Binding iron improves the effect of the anti-tuberculosis drug Bedaquiline

Lifestyle

Although tuberculosis, or TB, killed nearly as many people as COVID-19 (approx. 1.8 million) in 2020, it did not receive as much media and public attention. The pandemic has proven that transmissible infection is indeed a global issue. TB remains a serious public health concern in Ireland, particularly with the presence of multi-drug resistant types and the numbers of complex cases here continuing to rise, with cases numbering over 300 annually.

Science tells us that iron is crucial for daily human function, but it is also an essential element for the survival of viruses and bacteria. For some time, scientists have known that depriving infections of iron can limit bacterial burden and help improve patient outcomes.

Now scientists at Trinity College and St James’s Hospital have recently applied such a trick (of binding iron to support the immune system) to the treatment of TB, along with a new TB antimicrobial called Bedaquiline.
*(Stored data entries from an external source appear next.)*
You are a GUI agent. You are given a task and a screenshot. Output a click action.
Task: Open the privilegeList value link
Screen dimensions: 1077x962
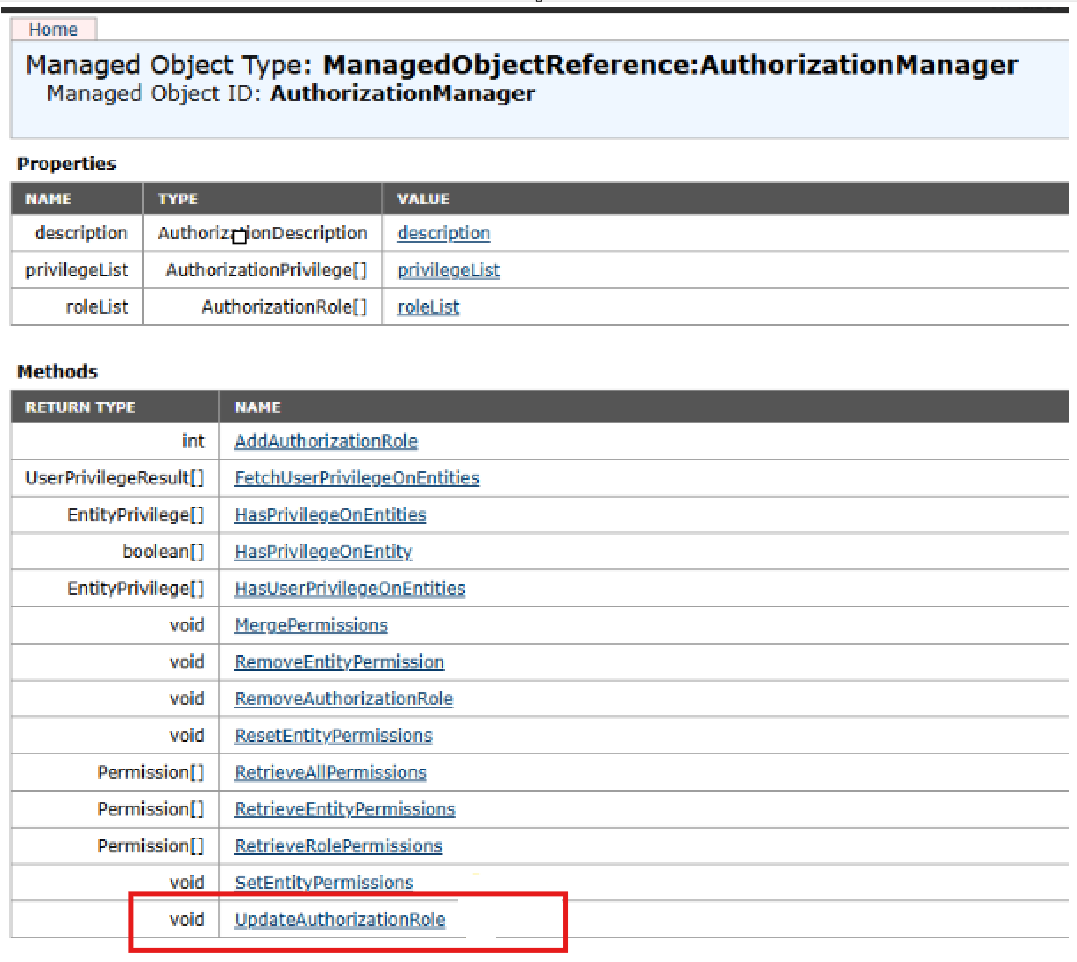click(448, 270)
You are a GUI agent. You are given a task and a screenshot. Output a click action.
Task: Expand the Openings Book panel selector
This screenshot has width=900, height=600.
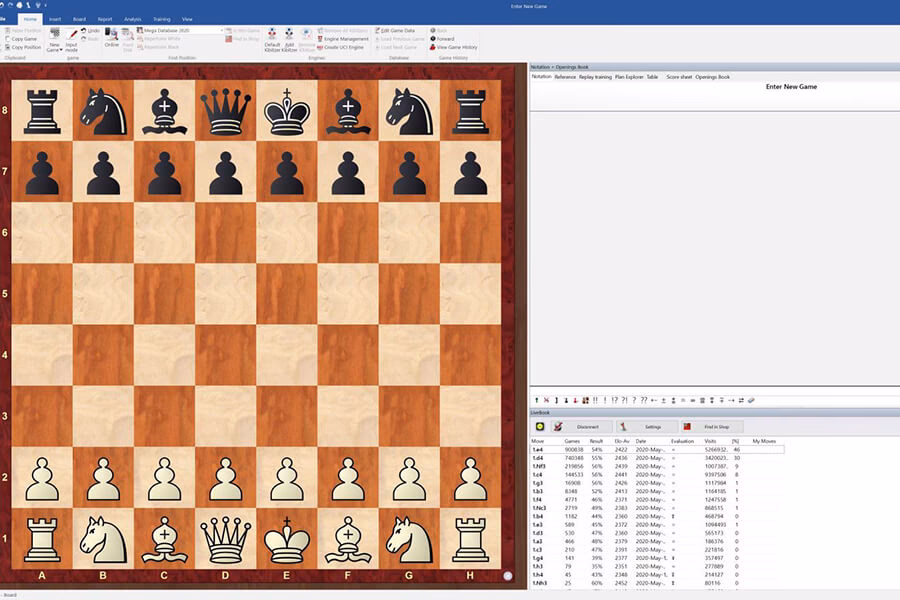click(x=711, y=77)
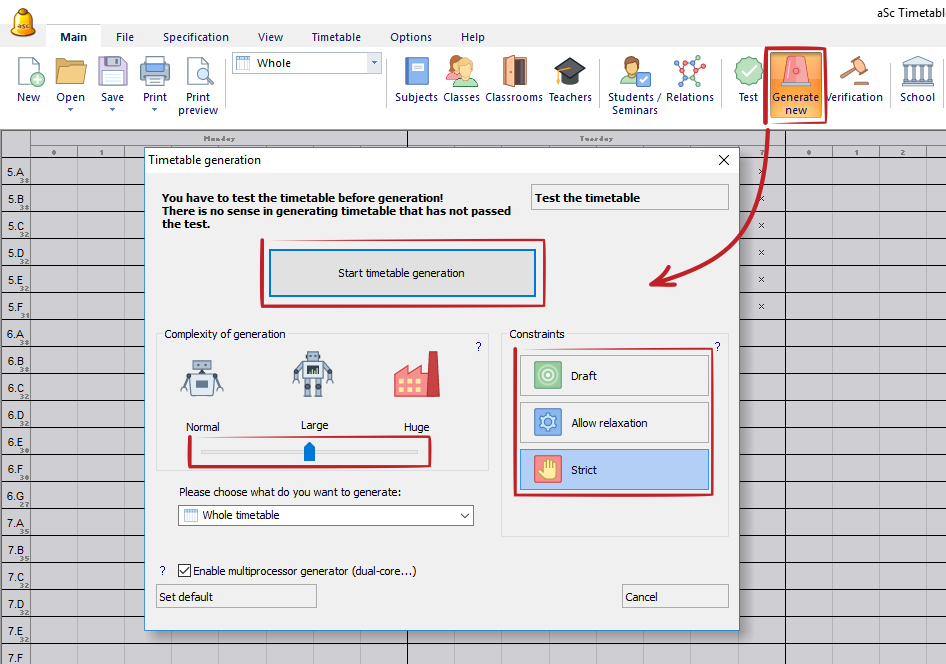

The findings have been published in the prestigious journal, the International Journal of Molecular Sciences.

The research is led by Professor Joseph Keane and Dr. James Phelan.

Bedaquiline has been in use for less than 10 years for multi-drug resistant TB, yet last year Ireland saw its first case of TB that was Bedaquiline-resistant. We know that even as new antituberculosis drugs are introduced, the TB bacteria will become increasingly resistant.

For some time, Dr. Phelan has been looking at how to support the immune system to improve treatment effectiveness. He has previously demonstrated how an iron-binding drug, called Desferrioxamine, or DFX, supports lung immunity against TB infection by driving the activation of a key metabolic pathway called glycolysis. The process of glycolysis helps immune cells make energy to fight infection which in turn drives several signals that improve the patient macrophages’ (white blood cells) ability to address TB infection. Recent data has shown that a large fraction of people suffering from TB lack this glycolytic response. DFX could compensate for this metabolic defect.

As an extension of this work, the research team has now demonstrated that immune macrophage cells infected with TB bacteria, and treated with the drug Bedaquiline, do a better job of killing the bacteria, if they are also treated with this iron-binder DFX. In addition, this approach also drives a panel of cytokines, or immune messengers, that could also help the macrophages to eliminate the pathogen.

Dr. James Phelan, Department of Clinical Medicine, Trinity College and Senior Author of the study said: “The use of these antimicrobials has been the mainstay for TB treatment for almost half a century now; now is the time to make these antimicrobials function better for the patient. DFX, and other iron binders, could be one of the answers to this. The use of iron binders could help pave the way for the development of new host-directed-therapies; instead of targeting the pathogen, host-directed-therapies directly target infected cells and help them kill the pathogen. Therefore, the use host-directed-therapies as a treatment strategy could drastically improve the treatment and clinical care for patients suffering with tuberculosis and other devastating infectious diseases.”